对于符南这句话,所有人都选择了无视。
天河就算再弱小,它也是月国的邻国,又怎能当它不存在?
"这样进入临嘉城,依旧十分危险,就怕城内的青川和南齐人为了杀死您,而不顾一切。"
叶城冷静判断道。
事实上,他听出了月洛宁话语中的言不由衷,只是没有揭穿而已。
而到现在,他始终有一个疑问没有说出来。
那就是,还有一名劫匪去哪了?
原本应该是两名少年劫匪不是吗?现在那个人到现在都没有出现。
而看殿下和容雨等人,似乎根本就没有提到那个人的意思。
那个人在其他地方埋伏着?还是在天河境内逃亡时被杀了?
至于谢少英,他却是认了出来。
毕竟千宋国紧邻月国西北,常年在西北与草原人打交道的叶城,自然也经常会有和千宋人联手的时候。

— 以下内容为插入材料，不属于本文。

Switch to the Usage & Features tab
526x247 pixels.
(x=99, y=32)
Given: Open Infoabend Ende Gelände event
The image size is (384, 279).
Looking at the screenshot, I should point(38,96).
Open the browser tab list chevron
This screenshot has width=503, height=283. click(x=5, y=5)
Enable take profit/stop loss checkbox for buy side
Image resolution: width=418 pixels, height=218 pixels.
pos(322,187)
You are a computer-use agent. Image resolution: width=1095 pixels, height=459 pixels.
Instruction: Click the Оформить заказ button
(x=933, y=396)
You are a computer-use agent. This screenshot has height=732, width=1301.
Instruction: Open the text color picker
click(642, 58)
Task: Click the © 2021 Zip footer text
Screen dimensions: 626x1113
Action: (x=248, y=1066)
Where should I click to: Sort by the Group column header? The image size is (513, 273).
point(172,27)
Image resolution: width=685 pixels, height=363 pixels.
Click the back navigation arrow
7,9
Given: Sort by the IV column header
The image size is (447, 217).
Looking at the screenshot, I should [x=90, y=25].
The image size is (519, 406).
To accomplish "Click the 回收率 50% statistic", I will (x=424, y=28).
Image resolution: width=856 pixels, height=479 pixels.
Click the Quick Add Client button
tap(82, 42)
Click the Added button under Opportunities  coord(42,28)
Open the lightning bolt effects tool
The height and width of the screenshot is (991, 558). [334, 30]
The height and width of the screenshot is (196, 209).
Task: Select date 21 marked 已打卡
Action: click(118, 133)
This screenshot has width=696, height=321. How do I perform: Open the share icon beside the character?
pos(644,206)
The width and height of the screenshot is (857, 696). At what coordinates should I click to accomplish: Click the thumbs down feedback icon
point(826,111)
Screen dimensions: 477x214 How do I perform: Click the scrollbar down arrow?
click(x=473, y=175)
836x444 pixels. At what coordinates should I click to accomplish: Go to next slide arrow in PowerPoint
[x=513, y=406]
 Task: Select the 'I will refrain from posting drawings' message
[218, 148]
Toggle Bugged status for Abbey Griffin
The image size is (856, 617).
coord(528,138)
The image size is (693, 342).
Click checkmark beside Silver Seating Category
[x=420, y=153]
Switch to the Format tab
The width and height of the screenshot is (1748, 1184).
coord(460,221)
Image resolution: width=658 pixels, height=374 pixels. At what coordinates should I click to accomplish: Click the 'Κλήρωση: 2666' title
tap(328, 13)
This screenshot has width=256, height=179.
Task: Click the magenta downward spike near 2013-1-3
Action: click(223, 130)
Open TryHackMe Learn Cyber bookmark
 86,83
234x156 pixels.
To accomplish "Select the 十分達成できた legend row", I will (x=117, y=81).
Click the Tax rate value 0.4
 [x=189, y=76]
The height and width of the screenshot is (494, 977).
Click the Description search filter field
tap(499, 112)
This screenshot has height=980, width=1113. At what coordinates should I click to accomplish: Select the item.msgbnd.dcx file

谢少英的父亲谢池是千宋镇国大将军,军方的一号人物,他的独子,叶城自然是听过的。
谢少英或许不认识他,但他却能记得谢少英的长相。
他同样疑惑,为什么原本应该远在千宋的谢少英会卷入这场事件中。只是对方此时一脸漠然的坐在那里,根本没有上前自我介绍的意思,他便没有开口询问。
但他却也更加谨慎了起来,无论这件事如何发展,除了自己弟弟叶弘与王子殿下,谢少英也不能死。
至少,他绝对不能死在自己等人手中。
否则,西北目前还算平稳的局势将会出现巨大变故。
月洛宁反驳道:"如果因为青川和南齐人,我们连正常的出使访问都不敢做,那未免太过胆怯了。"
现在她已经彻底认准了这个'正当理由';,绝不会轻易放弃。
"可这次不一样,对方敌意太重,要访问,可以等下次派其他大臣来。"符南摇头道。
不等月洛宁开口,叶城又补充道:"您毕竟是月国唯一的继承人,与别国王子不同。为了您,青川和南齐很可能会不顾一切。"
"是啊,没错。"符南连忙点头赞同。
只是,月洛宁的念头又哪有这么容易被打消?
"如果按照你们现在的说法,未来几十年我岂不是只能龟缩于月国而不敢出来?当年真川王自身修为也不高,但他御驾亲征多次,当时想要杀他的敌国之人只怕更多吧?"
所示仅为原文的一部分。